Document excerpt —

···

The Collegian
Thursday, February 29, 2024

Alcohol: re-evaluating social strategies, or losing them altogether

It's wet. It's sloppy. It goes down smooth. It turns a handshake into a hug, a hug into a kiss, and a kiss into a "I swear I wasn't aiming for that." Mr. Introvert becomes Mr. Hilarious and Mr. Extrovert becomes Captain Asshole. What is the IT of which I speak?

Why, it's America's favorite social lubricant, of course. Booze.

At Ring Dance this year a friend of mine introduced me to her mom saying: "This is Liz. She's hilarious and loves to fart" (*side note: I have never farted in my life).

When I was dancing with my 10-year-old sister by the DJ stand, there was this random man with his shirt unbuttoned dancing to "Billie Jean" by Michael Jackson. He was pretty entertaining until he knocked my sister off balance with an overzealous crotch thrust.

I remember seeing moms and dads grinding with each other, moms grinding with other moms, students grinding with moms grinding with moms grinding with dads.

All of these things, as ridiculous (and hilarious) as they were, seemed so normal when they occurred. Yet now, looking back, Ring Dance 2010 was an absolute shit show.

Why does alcohol make everything seem less awkward? It's a scary thought actually. Don't get me wrong, I'm not promoting excessive drinking, let alone drinking to ease social discomforts. I'm merely making an observation that became violently evident at Ring Dance this past weekend.

···

Extracted data entries:
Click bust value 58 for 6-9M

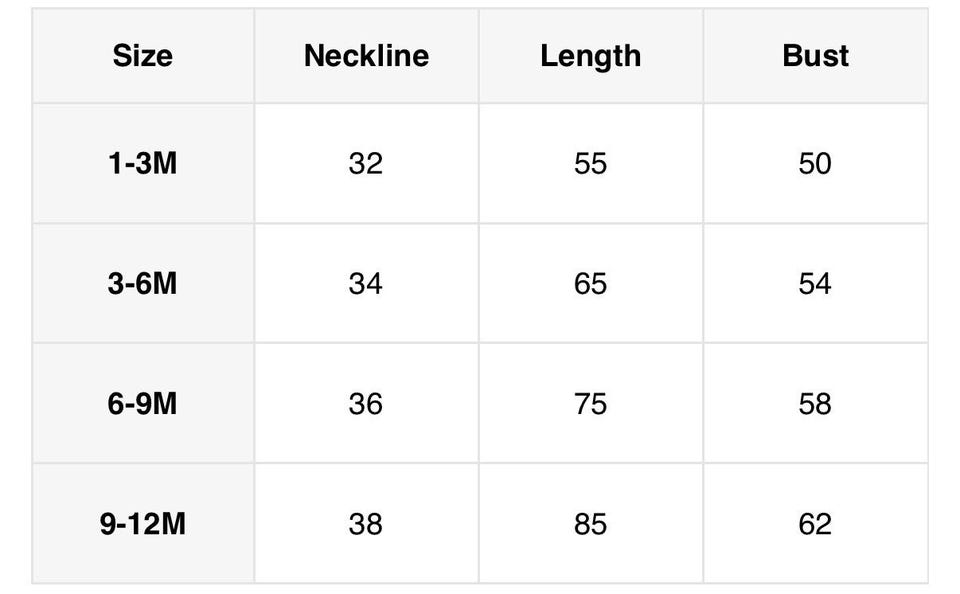(815, 403)
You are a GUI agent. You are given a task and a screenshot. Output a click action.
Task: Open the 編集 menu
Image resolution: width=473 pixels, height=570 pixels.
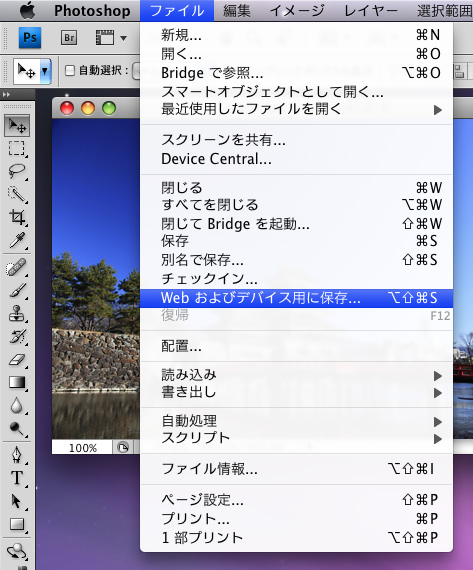point(237,11)
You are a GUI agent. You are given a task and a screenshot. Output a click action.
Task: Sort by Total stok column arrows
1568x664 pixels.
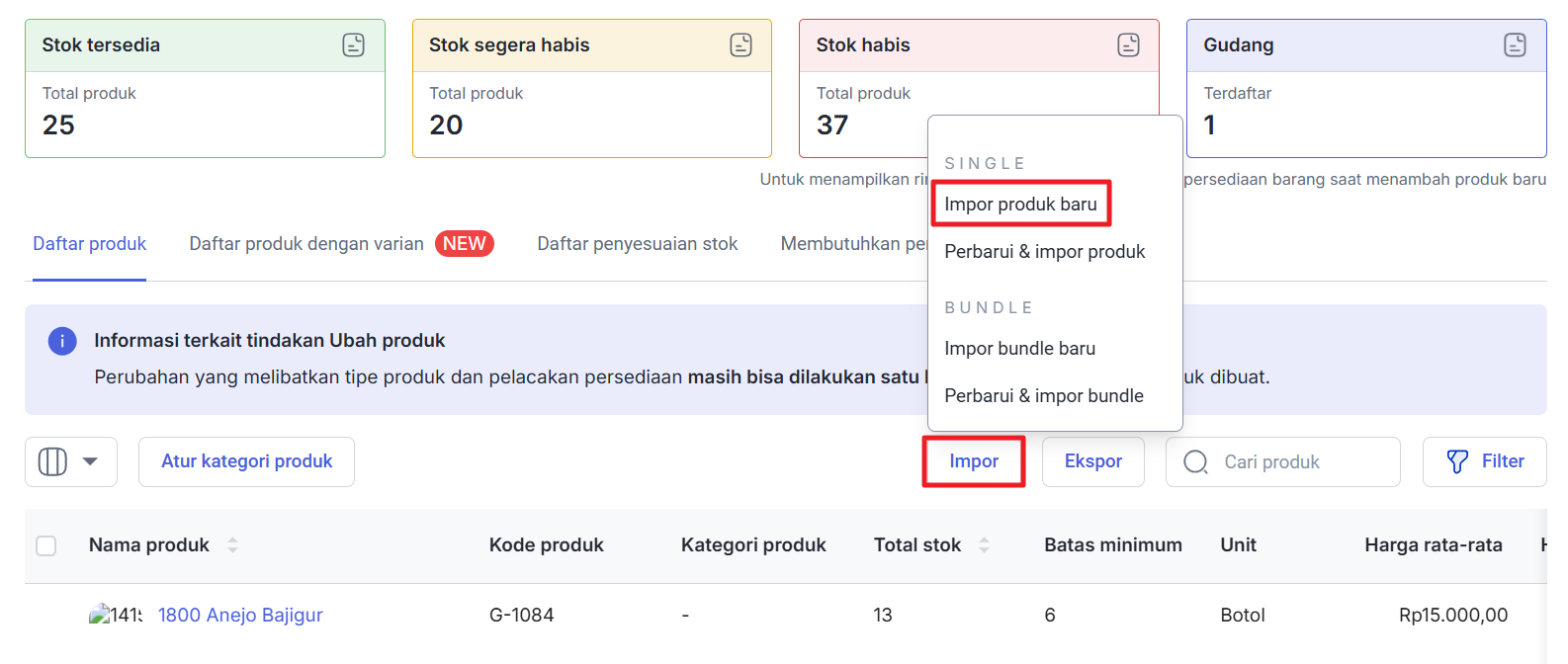pyautogui.click(x=984, y=544)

···

Written problem — Reproduce word for word the passage of the column on alcohol from "The Collegian" to "which I speak?".

The solution —
The Collegian
Thursday, February 29, 2024

Alcohol: re-evaluating social strategies, or losing them altogether

It's wet. It's sloppy. It goes down smooth. It turns a handshake into a hug, a hug into a kiss, and a kiss into a "I swear I wasn't aiming for that." Mr. Introvert becomes Mr. Hilarious and Mr. Extrovert becomes Captain Asshole. What is the IT of which I speak?